◆ Kaynak:
┄┄┄┄┄┄
HABER

Erdoğan'ı protestoya 15 yıl

Erdoğan'ın gerçekleştirdiği 'Roman Buluşması' sırasında pankart açan 3 kişiye dava açıldı.

Erdoğan'ı protestoya 15 yıl

Başbakan Recep Tayyip Erdoğan'ın katılımıyla İstanbul'da gerçekleştirilen 'Roman Buluşması'nda pankart açılması olayının da aralarında bulunduğu çok sayıda eyleme katıldıkları öne sürülen 2'si tutuklu 3 kişi hakkında 'terör örgütü üyesi olmak' ve 'terör örgütü propagandası yapmak' suçlarından 6 ile 15 yıl arasında değişen hapis cezaları istemiyle dava açıldı.

İstanbul Cumhuriyet Savcısı Ali Haydar tarafından hazırlanan 11 sayfalık iddianamede, DHKP/C terör örgütünün kuruluşu ve faaliyetleri anlatılarak, örgüt mensuplarından Didem Akman tarafından 29 Nisan 2009 tarihinde eski Adalet Bakanı Hikmet Sami Türk'e yönelik canlı bomba saldırısı girişiminin örgütün yayın organı olan bir internet sitesinde üstlenildiği ve yapılan açıklamalarda eylemin haklı bir eylem olduğunun değerlendirildiği belirtildi.
┄┄┄┄┄┄
◆ İşaretleme verisi satırları:
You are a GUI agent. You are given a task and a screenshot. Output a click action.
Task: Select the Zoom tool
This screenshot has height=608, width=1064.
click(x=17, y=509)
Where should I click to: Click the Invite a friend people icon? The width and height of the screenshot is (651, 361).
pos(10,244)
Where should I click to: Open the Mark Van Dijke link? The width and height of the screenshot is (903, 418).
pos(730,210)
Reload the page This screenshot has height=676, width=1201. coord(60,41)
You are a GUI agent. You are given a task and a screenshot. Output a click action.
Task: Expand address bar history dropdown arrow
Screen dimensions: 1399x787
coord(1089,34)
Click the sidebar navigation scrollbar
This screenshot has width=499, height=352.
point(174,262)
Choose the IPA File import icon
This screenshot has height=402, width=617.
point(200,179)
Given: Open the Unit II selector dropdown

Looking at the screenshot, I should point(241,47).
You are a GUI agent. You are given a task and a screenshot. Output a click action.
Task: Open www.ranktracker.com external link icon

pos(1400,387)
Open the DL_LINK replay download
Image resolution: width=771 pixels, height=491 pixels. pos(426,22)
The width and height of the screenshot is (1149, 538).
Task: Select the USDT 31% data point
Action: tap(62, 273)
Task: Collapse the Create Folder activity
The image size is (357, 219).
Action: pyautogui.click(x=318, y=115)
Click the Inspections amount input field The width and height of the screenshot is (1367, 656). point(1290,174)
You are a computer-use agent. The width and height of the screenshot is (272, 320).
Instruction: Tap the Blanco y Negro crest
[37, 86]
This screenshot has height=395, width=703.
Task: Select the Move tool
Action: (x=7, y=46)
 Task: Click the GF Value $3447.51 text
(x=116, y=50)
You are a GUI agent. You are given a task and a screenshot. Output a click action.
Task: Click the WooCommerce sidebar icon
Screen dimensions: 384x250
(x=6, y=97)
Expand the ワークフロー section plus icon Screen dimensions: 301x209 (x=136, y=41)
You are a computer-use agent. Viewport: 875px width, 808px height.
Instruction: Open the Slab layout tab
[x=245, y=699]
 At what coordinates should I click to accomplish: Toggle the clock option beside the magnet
┄┄┄┄┄┄
◆ Görev listesi:
A. Haberde sözü edilen iddianame kaç sayfadır?
B. Haberde "Başbakan Recep Tayyip" ifadesinden "istemiyle dava açıldı." ifadesine kadar olan bölümü, bu iki ifade de dahil, hiçbir değişiklik yapmadan yeniden yazın.
C. Roman Buluşması'nda pankart açanlara açılan davayı anlatan haberi kaldığı yerden sürdürün.

◆ Görev bazında yanıtlar:
A. 11 sayfadır.

B.
Başbakan Recep Tayyip Erdoğan'ın katılımıyla İstanbul'da gerçekleştirilen 'Roman Buluşması'nda pankart açılması olayının da aralarında bulunduğu çok sayıda eyleme katıldıkları öne sürülen 2'si tutuklu 3 kişi hakkında 'terör örgütü üyesi olmak' ve 'terör örgütü propagandası yapmak' suçlarından 6 ile 15 yıl arasında değişen hapis cezaları istemiyle dava açıldı.

C.
İddianamede, yakın tarihte kamuoyunun gündeminde yoğun bir şekilde yer alan ve Cumhurbaşkanı Abdullah Gül tarafından hasta olduğu gerekçesiyle affedilerek tahliye edilen ve bir süre sonra da hayatını kaybeden Güler Zere'den de bahsedilerek, Zere ile ilgili tahliye sürecine kadar 'Halk Cephesi' tarafından çok sayıda afiş ve basın açıklaması gibi eylemlerin gerçekleştirildiği ve yayınlarda 'Zere'nin mücadele sonucunda sözde faşizmin elinden alındığı'nın belirtildiği kaydedildi.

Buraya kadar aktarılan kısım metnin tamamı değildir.